Seated on a small wooden bench, he cut a poor figure. Bloodshot eyes, razor nicks on his chin, his gray traveling coat crumpled and not too clean. Sir Charles rose and extended his arms when I approached, as if he meant to embrace me, before dropping them abruptly.

Darya’s hand tightened in mine.

“He is an old friend,” I whispered to my daughter. “It’s all right.”

“Papa’s friend?” she asked, still doubtful.

“Yes,” I said, lifting the black muslin veil from my face. “And ours.”

Sir Charles offered his condolences and apologized for not visiting me earlier. “I had not been well. I hope I can make up for it now.” His voice was hoarse, feverish, almost.

This is not why he came here
, I thought.

But it was only on our slow walk back to the carriage, with Darya ahead of us, that Sir Charles asked me to warn the Grand Duchess.

“Tell her not to write to me,
pani
Barbara. My letters are being opened. My servants have all been bribed.”

The Shuvalovs were poisoning the Empress’s mind against Field Marshal Apraxin. The victory of Gross-Jägersdorf paled beside the rumors of the Russian commander’s massive incompetence. Supplies missing, detachments sent into the wrong towns, orders signed too late, for the Field Marshal refused to be woken up before ten in the morning.

I winced at the mention of Gross-Jägersdorf, but Sir Charles was not looking at me. He spoke in short, abrupt sentences.

“I only hope that the Grand Duchess didn’t do anything rash,” he said. She had been seen with Bestuzhev far too often. What was the Chancellor pushing her to do? She wasn’t foolish enough to show her support for Apraxin, was she?

I felt a pang of impatience. Is that all that mattered? Palace rumors? Intrigues? Is nothing more important?

In front of us Darya skipped, only to stop and cast me an uneasy look.
Can Papa’s soul see me
? she had asked that morning.

“Will you remind the Grand Duchess that Apraxin is thought of as Bestuzhev’s man?” Sir Charles continued anxiously. His fingers toyed with the silver buttons on his coat. I smelled the mustiness of wool.

“Yes,” I said, not trying to hide resentment in my voice. “I will.”

Beside me, Sir Charles stopped abruptly and gripped my arm. He was not wearing gloves, and I caught sight of his whitening knuckles.

“You haven’t been in the palace,
pani
Barbara, so you don’t know,” he said, and I felt the fine mist of his spit on my face. “The Empress is dying, and no one but Catherine is capable of ruling Russia.”

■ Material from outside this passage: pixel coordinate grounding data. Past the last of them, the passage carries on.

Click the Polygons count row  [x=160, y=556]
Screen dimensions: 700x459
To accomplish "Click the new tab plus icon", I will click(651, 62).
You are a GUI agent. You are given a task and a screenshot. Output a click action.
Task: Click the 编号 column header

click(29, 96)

I put my finger on my lips to warn him to lower his voice, grateful that only a few steps separated us from the wrought-iron gate of the Lazarus cemetery.

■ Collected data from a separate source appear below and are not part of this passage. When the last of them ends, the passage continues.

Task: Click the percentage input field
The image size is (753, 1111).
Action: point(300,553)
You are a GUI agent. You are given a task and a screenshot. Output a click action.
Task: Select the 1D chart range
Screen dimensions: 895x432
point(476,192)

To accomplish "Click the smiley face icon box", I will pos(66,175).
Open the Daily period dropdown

“Tell the Grand Duchess,” Sir Charles continued, ignoring my gesture, “that I’ll never abandon her. I’ll help her when the moment comes. And, dear
pani
Barbara, that moment is coming soon.”

“Sir Charles is warning you to be careful,” I told Catherine that evening. She had sent her maid away and was resting on an ottoman in her bedroom, a book propped over her protruding stomach, her feet buried in a bearskin. The woodstoves in the temporary palace gave little heat.

She closed the book.

“I don’t need his warnings, Varenka. I’m not witless. I’m sorry he put you through so much trouble on my account.”

I looked at the mound of her belly. The baby was due in two months.

An image flashed through my mind, a gardener in Oranienbaum with his bucket of brine, plucking the snails from a bed of dahlias and drowning them. Catherine, straightening to ease her back, complaining that the Lower Gardens had been infested all summer.


The Empress is dying
?
When the moment comes
?” I repeated Sir Charles’s words. “What was he talking about?”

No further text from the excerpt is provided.